Primair: dwaling4.9 De rechtbank zal allereerst vaststellen onder welke voorwaarden aan [eiser] een geslaagd beroep op dwaling kan toekomen.
4.1
Volgens [gedaagden] stuit een beroep op dwaling af op artikel 8 van de koopovereenkomst. [gedaagden] stelt in dit kader dat hij niet achteraf met aanspraken van [eiser] geconfronteerd wilde worden ten aanzien van gebreken die hij zelf niet kende en die bovendien het normale gebruik van de woning niet in de weg stonden. [eiser] heeft niet betoogd een andere uitleg van dit beding voor te staan. De rechtbank neemt dan ook als vaststaand aan dat partijen met dit artikel de aansprakelijkheid van [gedaagden] alleen niet hebben willen uitsluiten voor die gebreken waarvan [gedaagden] op de hoogte was ten tijde van de verkoop, maar die hij voor [eiser] heeft verzwegen en die bovendien het normale gebruik als woning in de weg stonden.
4.11
Onder die omstandigheden blijft een beroep op dwaling, voor zover het gaat om gebreken die [gedaagden] ten tijde van de verkoop niet bekend waren en die het normale gebruik als woning niet in de weg stonden, voor rekening van [eiser] op grond van het bepaalde in artikel 6:228 lid 2 BW. Partijen hebben het risico daarop in de overeenkomst verdisconteerd. Ook als [eiser] zou worden gevolgd in zijn stelling dat hij de koop niet zou hebben gesloten als hij van zwam zou hebben geweten, wordt hij tegelijkertijd wel geacht bij aankoop het risico te hebben aanvaard dat als naderhand toch van een zwamaantasting zou blijken, hij [gedaagden] slechts in beperkte gevallen zou kunnen aanspreken.
4.12
De primaire vordering van [eiser] slaagt dus alleen indien vast komt te staan dat ten tijde van de aankoop een zwamaantasting in de woning bestond die het normale gebruik als woning in de weg stond, dat [gedaagden] van die zwam op de hoogte was en heeft nagelaten [gedaagden] daarover te informeren, indien voor het overige aan de vereisen van dwaling is voldaan en de dwaling niet op andere dan hiervoor genoemde gronden voor rekening van [eiser] behoort te blijven.
4.13
Ten slotte is op dit punt van belang om vast te stellen wat partijen onder normaal gebruik verstaan. Artikel 8 bepaalt dat [eiser] voornemens is de onroerende zaak als woonhuis te gebruiken. Partijen hebben geen specifieke afspraken gemaakt over wat precies onder normaal gebruik als woonhuis dient te worden verstaan, zodat de rechtbank daaronder verstaat hetgeen naar gangbaar gebruik in het maatschappelijk verkeer heeft te gelden. Daaronder valt in ieder geval een woning die constructief geschikt is om veilig en met enige mate van duurzaamheid in te wonen. Dat houdt ook in dat een woning die ten tijde van levering weliswaar bewoonbaar is, maar binnen afzienbare tijd in constructieve dan wel medische zin onveilig wordt, zodat ingrijpende werkzaamheden gedaan moeten worden de, de woning mogelijk niet voor normaal gebruik geschikt is. Om te kunnen beoordelen of daar sprake van is, dient eerst vast te staan of er sprake was van zwamaantasting ten tijde van de aankoop en zo ja, hoe ernstig die op dat moment was.

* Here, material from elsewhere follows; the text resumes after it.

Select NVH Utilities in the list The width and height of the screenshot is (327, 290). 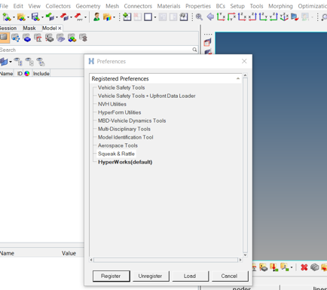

Staat van de woning ten tijde van de verkoop:4.14 [gedaagden] heeft de feitelijke stelling van [eiser] ten aanzien van de staat van de woning bij verkoop weersproken door erop te wijzen dat hij nooit enige zwam heeft ervaren, door de juistheid van het door [eiser] overgelegde deskundigenrapport te doen weerspreken met behulp van een door hemzelf ingeschakelde deskundige en door erop te wijzen dat [eiser] vaak in het buitenland verblijft, de woning dan minder bewoond wordt en de zwam daarom sneller kan zijn gegroeid dan door [eiser] gesteld.
4.15
[eiser] heeft allereerst gemotiveerd weersproken dat de woning vaak leegstaat vanwege verblijf in het buitenland. Ook als [eiser] in het buitenland verblijft wordt de woning bewoond. Ten aanzien van de aanwezigheid van zwam ten tijde van de verkoop, betoogt [eiser] dat aan het door [gedaagden] in het geding gebrachte deskundigenrapport geen waarde kan worden toegekend omdat - kort gezegd - daarin onjuistheden staan, omdat de opsteller daarvan niet als expert kan worden gezien en omdat de opsteller geen onderzoek ter plekke heeft verricht. Voor zover [eiser] daarmee heeft willen zeggen dat zijn stelling omtrent de aanwezigheid van een zwaminfectie ten tijde van de aankoop onvoldoende gemotiveerd is weersproken, volgt de rechtbank hem daarin niet. Er is in dit geval sprake van een tweetal rapporten, beide opgesteld op verzoek van een partij, waarin conclusies ten aanzien van zeer specialistische materie worden getrokken. Dat de contra-expertise tot stand is gekomen zonder bezoek doet daar niet aan af nu de contra-expertise niet ziet op de situatie ter plaatse maar op de validiteit van het expertise-rapport dat namens [eiser] is opgesteld en op de wijze waarop in dat rapport conclusies worden getrokken. Een bezoek ter plaatse hoeft daarvoor niet noodzakelijk te zijn. Bij de rechtbank zelf ontbreekt tenslotte de benodigde expertise op het gebied van zwam in woningen, zodat op basis van hetgeen aan haar is voorgelegd niet de conclusie valt te trekken dat één van beide rapporten evident juist dan wel onjuist is. De rechtbank kan daarom niet het ene rapport een hogere kwaliteit toedichten dan het andere.
4.16
[gedaagden] heeft de stellingen van [eiser] voldoende gemotiveerd betwist. [eiser] zal, als partij die zich op de rechtsgevolgen van onder meer de door hem gestelde aanwezigheid van zwam ten tijde van de aankoop en de ernst daarvan baseert, deze feiten op grond van artikel 150 Rv dienen te bewijzen. Gelet op het voorgaande is dat bewijs nog niet geleverd. De rechtbank zal daartoe later in dit vonnis een bewijsopdracht geven.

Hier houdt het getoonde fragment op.